Written by: Jon
A country album, with tinges of psyche rock and ambitiously composed and performed instrumental backing for introspective, occasionally quirky lyrics? “Tell Me The Place” is all of this and more, a crafted, sumptuous collection of songs from a musician whose ability is inversely proportionate to his level of recognition as a songwriter and performer. Urban Farm Hand, or Ben Seal as everyone else knows him, resolutely fails to disappoint throughout the 11 tracks that constitute his second album, partly because as a sometime producer for other artistes, his songs are possessed of a practised studio glow that holds all the pieces of his aural jigsaws together. The other reason is the songs themselves, tales of quite real experience, of triumph, adversity and most things in between, songs that contain emotional depth although are never quite overwrought.

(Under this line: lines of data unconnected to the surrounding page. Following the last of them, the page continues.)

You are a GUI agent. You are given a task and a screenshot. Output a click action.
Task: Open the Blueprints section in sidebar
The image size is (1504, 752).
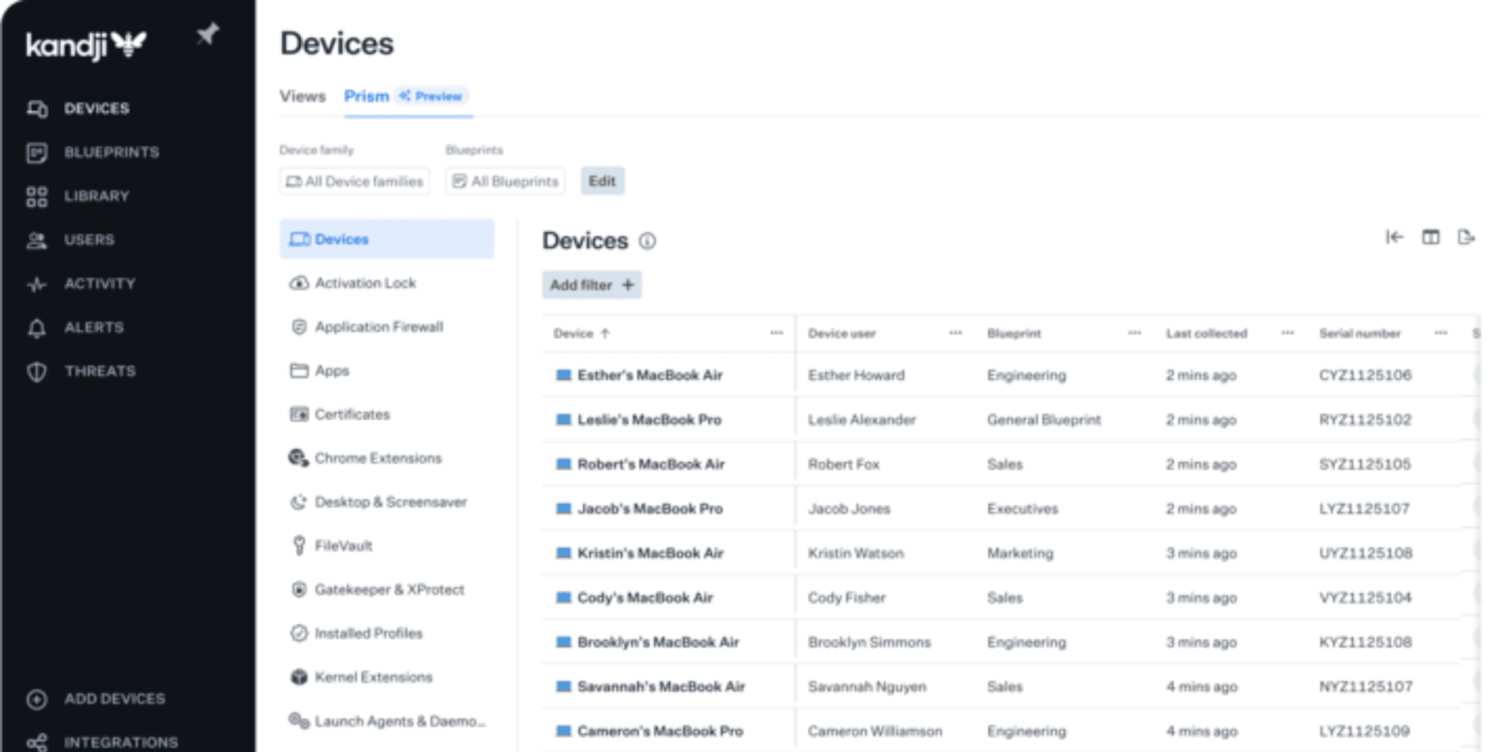[110, 152]
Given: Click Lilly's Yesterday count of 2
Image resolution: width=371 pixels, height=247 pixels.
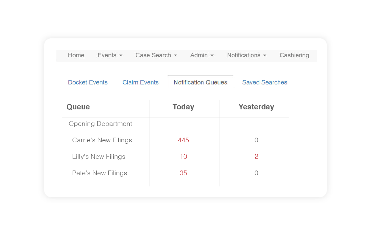Looking at the screenshot, I should tap(256, 157).
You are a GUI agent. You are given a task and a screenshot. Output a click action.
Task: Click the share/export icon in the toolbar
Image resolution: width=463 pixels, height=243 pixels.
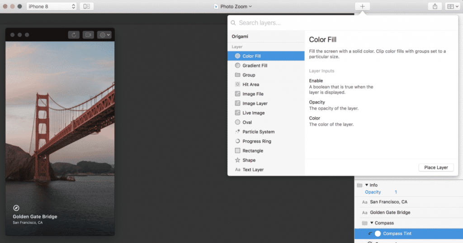(x=435, y=6)
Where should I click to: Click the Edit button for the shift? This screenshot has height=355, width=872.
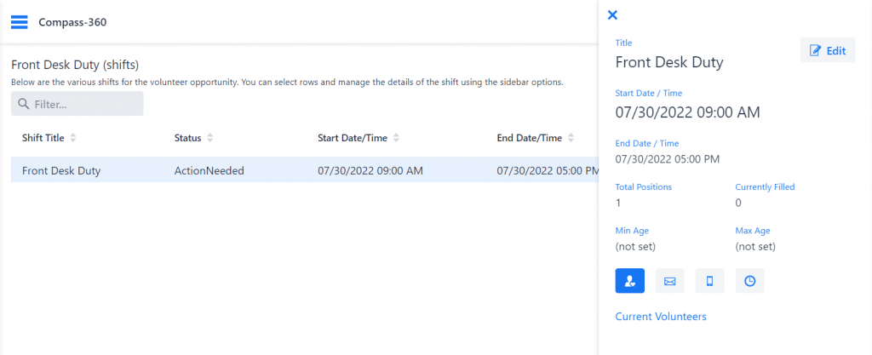coord(828,50)
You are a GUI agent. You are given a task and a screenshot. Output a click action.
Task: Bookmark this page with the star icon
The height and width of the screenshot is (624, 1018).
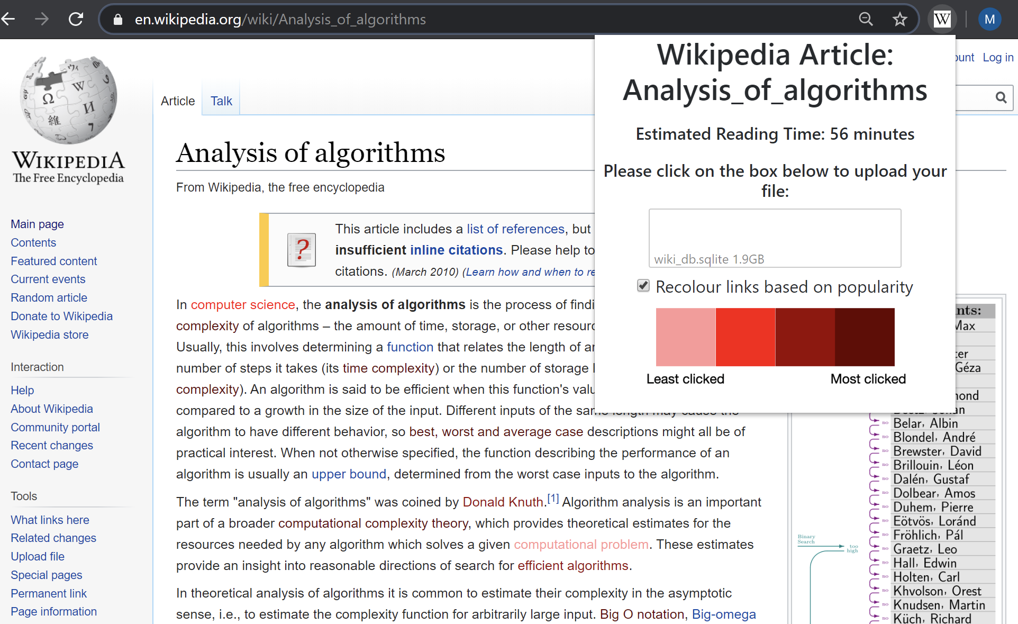[899, 19]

The album begins with the sound of a creaking melodeon and a confessional lyric :”I’ve been drinking whisky and fighting / but mostly with myself ” sings Ben in a voice that, while its tone is light and tuneful, contains sentiments more readily expressed in the rasping baritone of (it seems an obvious comparison) Tom Waits. But what other influences and themes are contained in Urban Farm Hand’s music? Some albums can seem as if they were recorded in approximately the amount of time it takes to listen to them. “Tell Me The Place” has the feel of having taken over a year to complete, perhaps as Ben Seal recorded songs and either reworked or abandoned them in favour of other tracks. Whether for this or some other reasons, the 11 songs on the album seem like a ‘best of’ from a series of recording sessions rather than a planned and cohesive song collection, something that adds a subtle dynamic to the album.
The song titles seem somewhat melodramatic at a first glance – “The Crushing Lows”, “The Cruel Father”, “Portrait Of A Careworn Mind”, and others, but the mood of the album isn’t so introspective as these might suggest. The swaying rhythms of “Never Came Back To Me” seem thrown together and the song only seems to work by chance as opposed to design, and as it breaks up into a sound collage of rattling guitars and haphazard percussion, the realisation that it has been composed down to the very last drum and guitar notes then that only confirms Ben Seal’s status as a talent unjustly hidden from us. The album title track is an easy on the ear folk number enlivened with sound effects that add an unpredictable punctuation to an already intricate track, and while he may never enjoy the acclaim of Tom Waits or any other of his influences, Ben Seal probably knows that he has made an album that will resonate with anyone that actually gets to hear it.